Aujourd'hui directeur général du Regroupement économique et social du Sud-Ouest (RESO), une CDEC travaillant à la revitalisation économique et sociale des quartiers du Sud-Ouest de Montréal, Pierre Morrissette flirte avec les concepts d'économie sociale et de développement local depuis belle lurette. Pour l'homme, il ne fait aucun doute que, devant les impacts négatifs de la mondialisation — déclin de la participation démocratique, inégalités croissantes sur les plans social et territorial, délocalisation des industries et des emplois — les collectivités locales sont parmi les mieux placées pour engager le changement.
«La mondialisation, c'est un rouleau compresseur.
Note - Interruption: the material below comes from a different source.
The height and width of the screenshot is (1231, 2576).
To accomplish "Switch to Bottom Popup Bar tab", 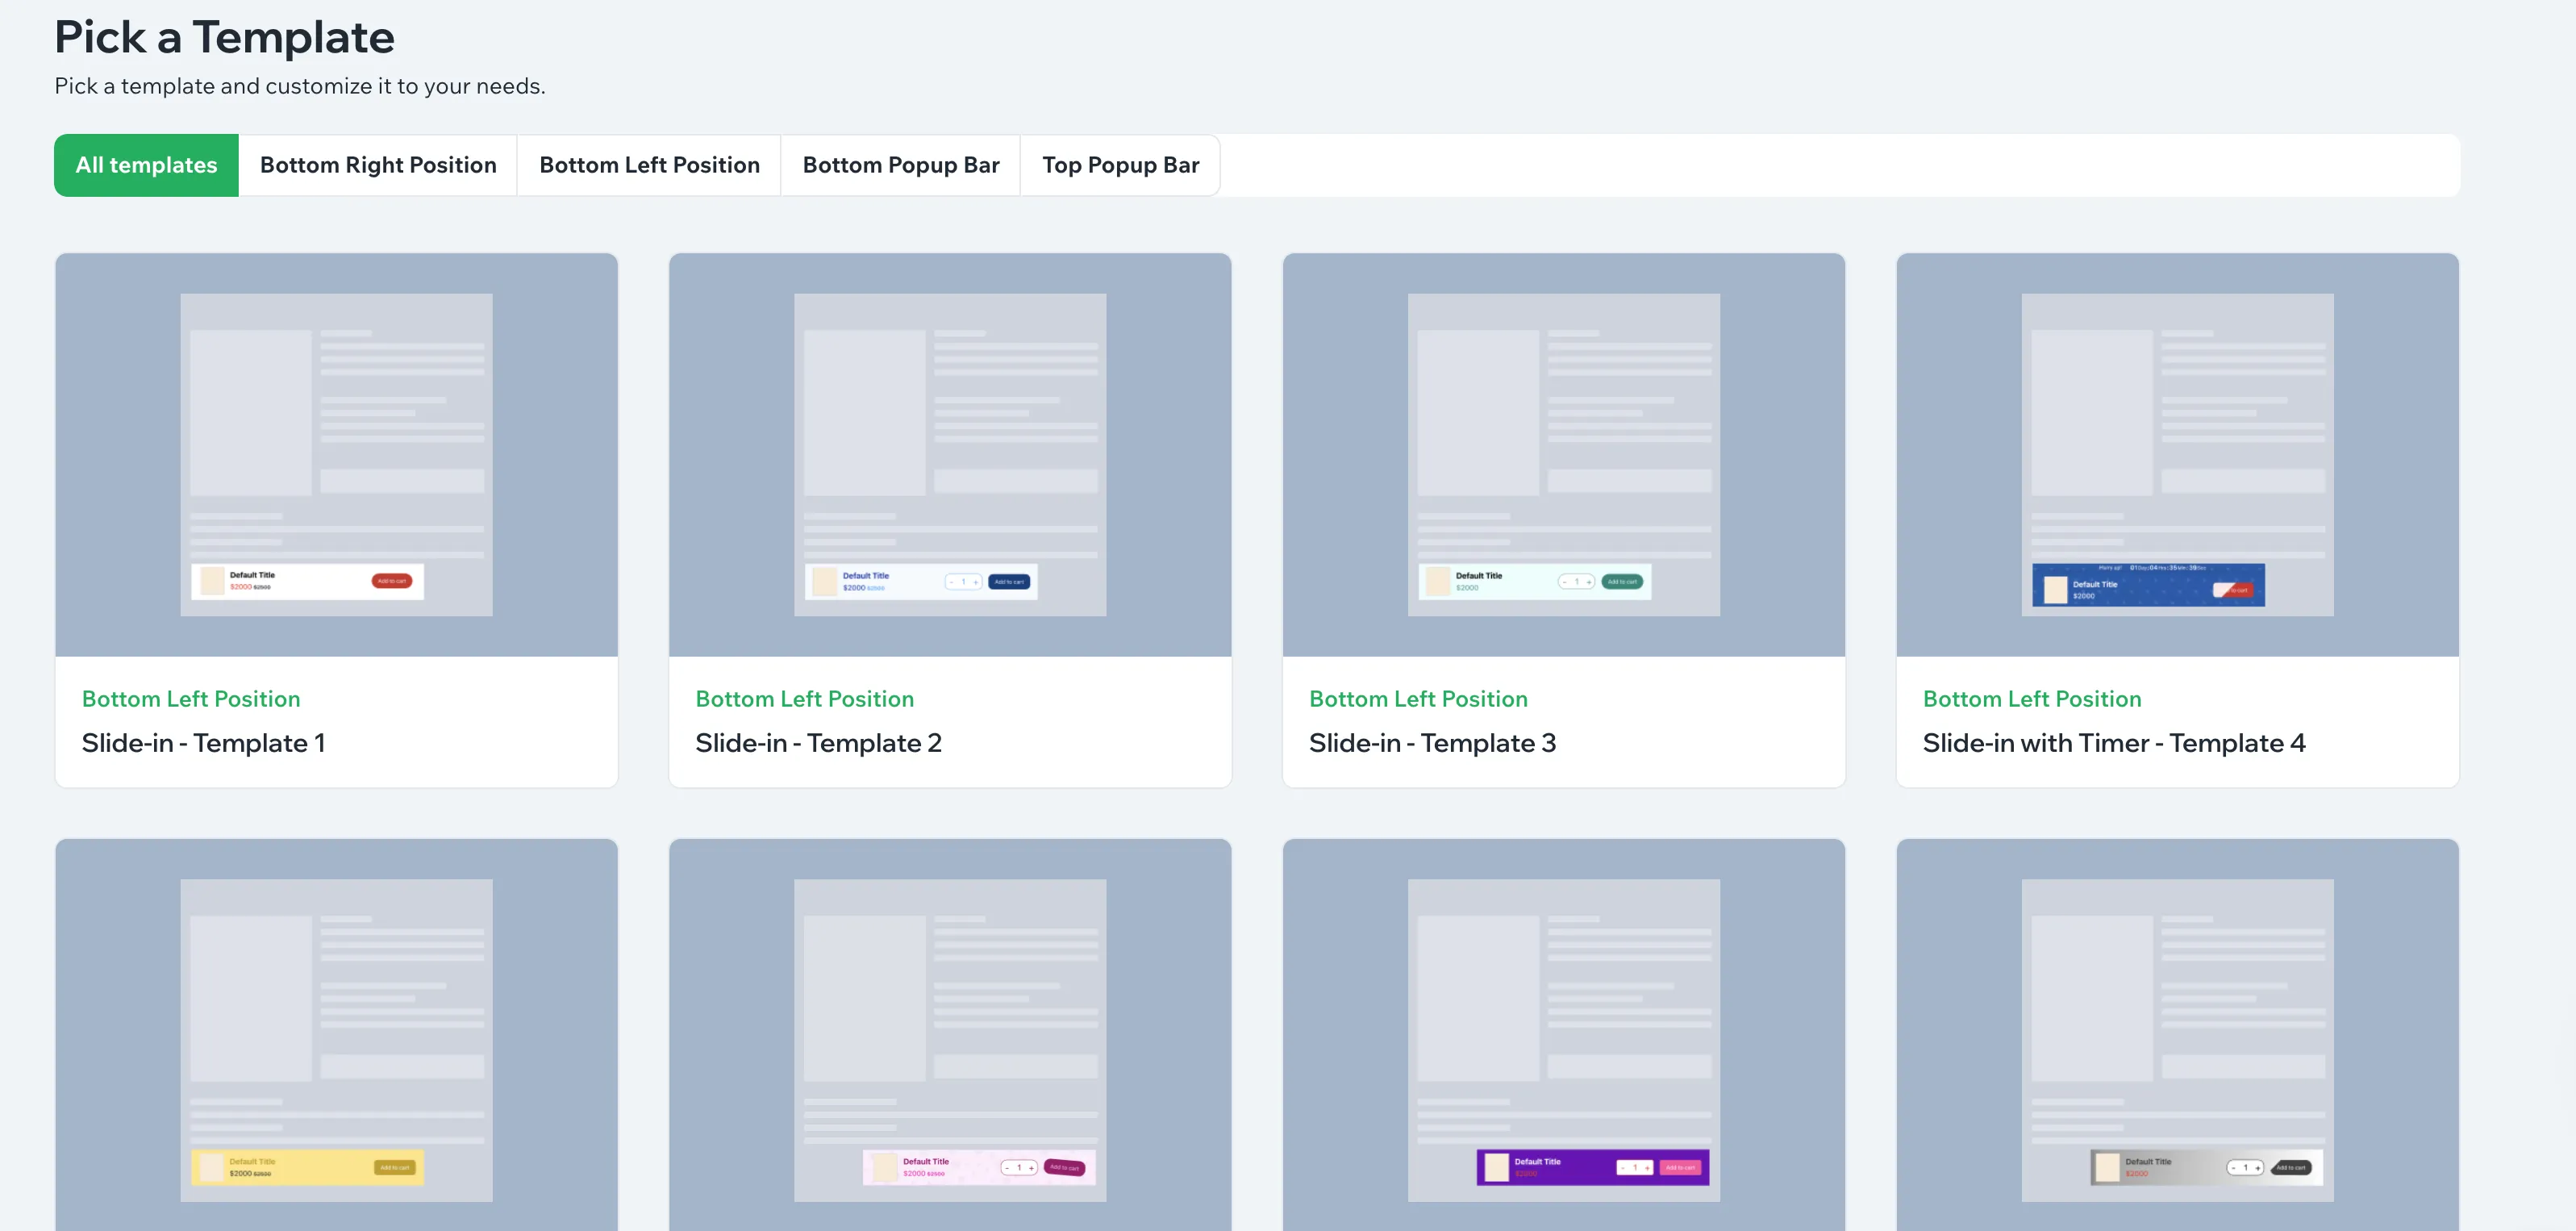I will 900,165.
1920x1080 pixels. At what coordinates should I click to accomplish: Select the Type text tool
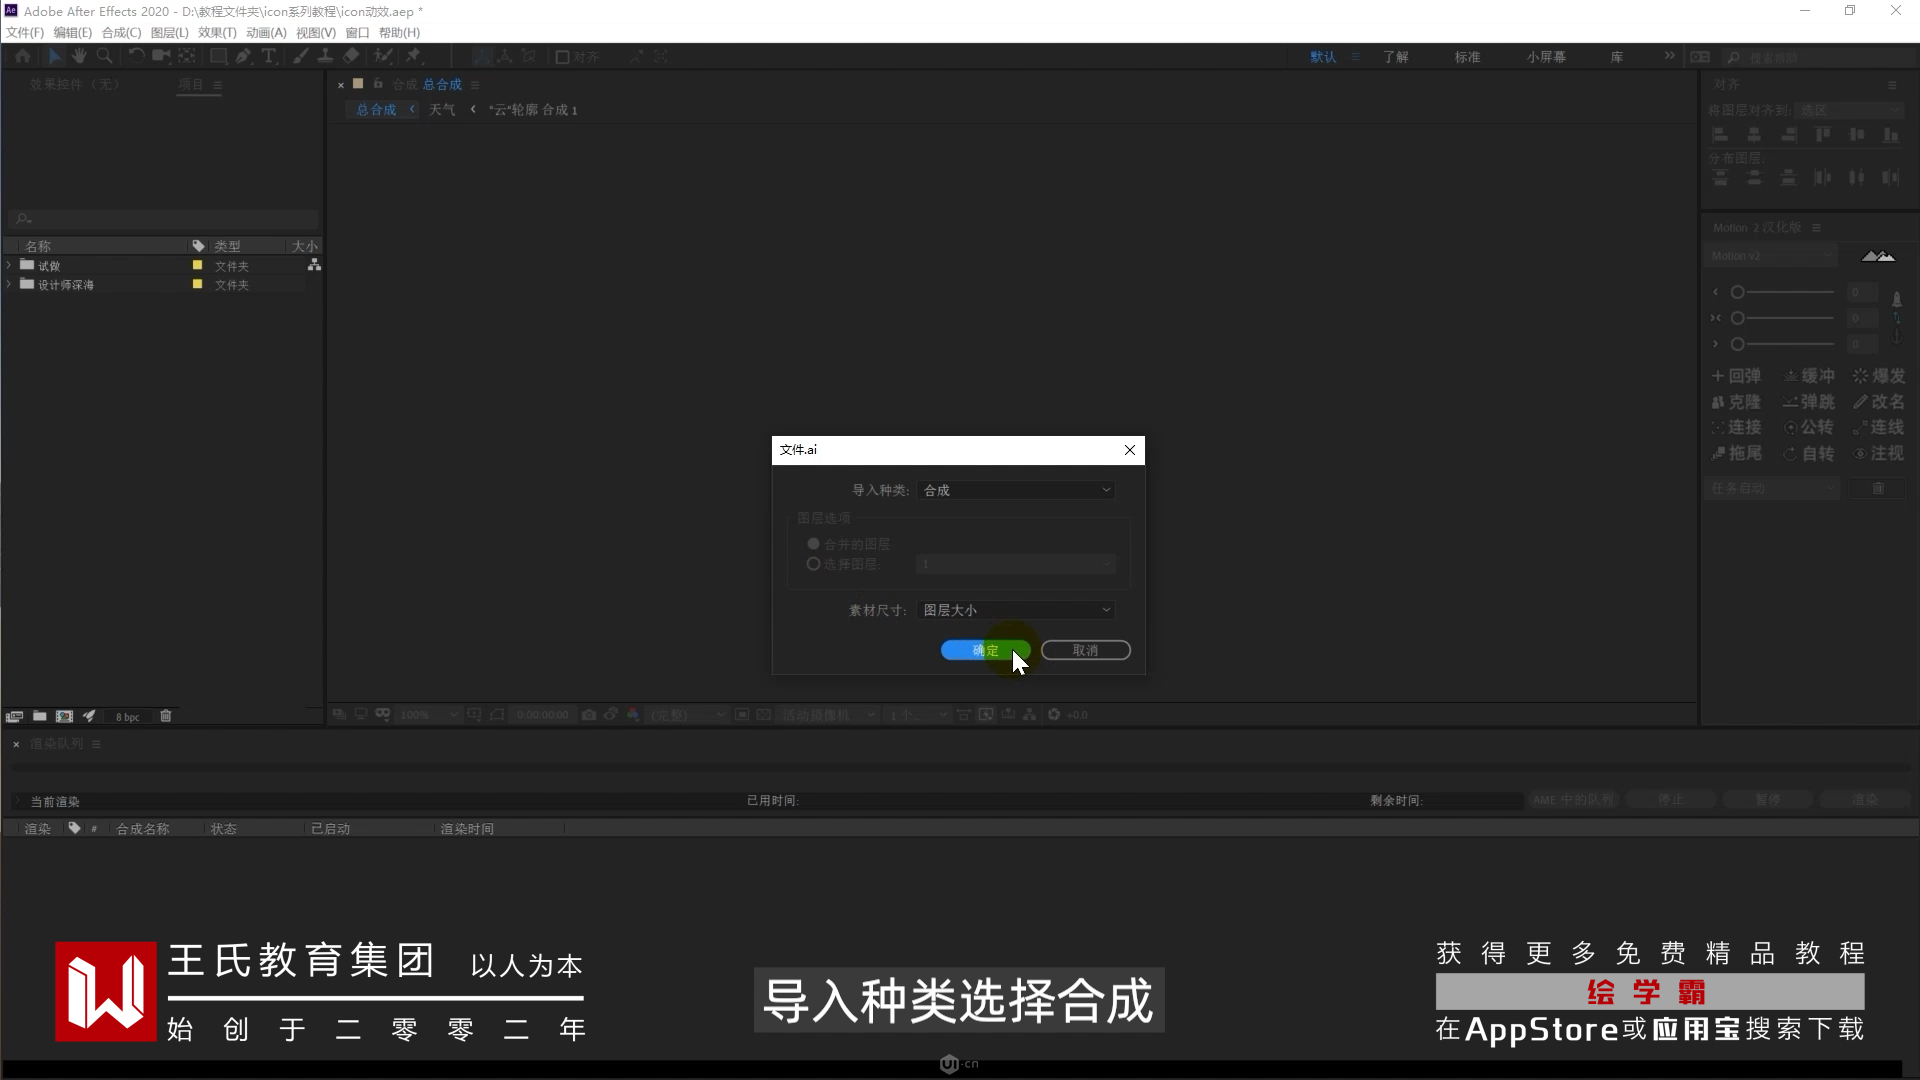pos(268,56)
Ses impacts négatifs se sont beaucoup fait ressentir à l'échelle locale, dans plusieurs collectivités. Dans le Sud-Ouest de Montréal, par exemple, qui a longtemps été un secteur ouvrier, en l'espace d'une génération, près des trois quarts des emplois industriels ont disparu. Environ 40 % de la population a quitté le quartier. Les gouvernements ne savaient pas trop quoi faire devant cette situation. Il a fallu que la collectivité locale se mobilise pour que le vent tourne», explique-t-il.
En pleine ébullition, l'arrondissement du Sud-Ouest de Montréal connaît aujourd'hui un important renouveau. Si le RESO n'est pas l'unique responsable de ce succès, il a certes contribué à outiller sa collectivité pour qu'elle puisse contrer les effets néfastes de la mondialisation et, du même coup, saisir les occasions que celle-ci présente.
«La mondialisation a un certain caractère inéluctable et, devant ses impacts, plusieurs sont tentés de baisser les bras, de laisser agir le marché. Pour le RESO comme pour les CDEC, la mondialisation n'a pas que des côtés négatifs. Nous pensons qu'il faut s'appuyer sur ce qu'elle apporte de bien, comme l'accès à l'information, la diffusion des savoirs et l'amélioration des procédés de fabrication, pour renforcer nos capacités d'agir et innover à l'échelle locale. De cette façon, nous sommes plus en mesure de poser des gestes concrets et d'améliorer la qualité de vie ainsi que la santé économique de nos collectivités. C'est ce qui est en train de se produire dans le Sud-Ouest», soutient M. Morrissette.
«Nous avons fait beaucoup de gains aux cours des dernières années, relève M. Morrissette. Maintenant, il reste à voir comment on peut diffuser et multiplier un modèle comme cela pour que chaque collectivité puisse se prendre en main.»
M. Morrissette traitera de la question le 7 avril prochain, lors d'une table ronde réunissant des intervenants communautaires et syndicaux.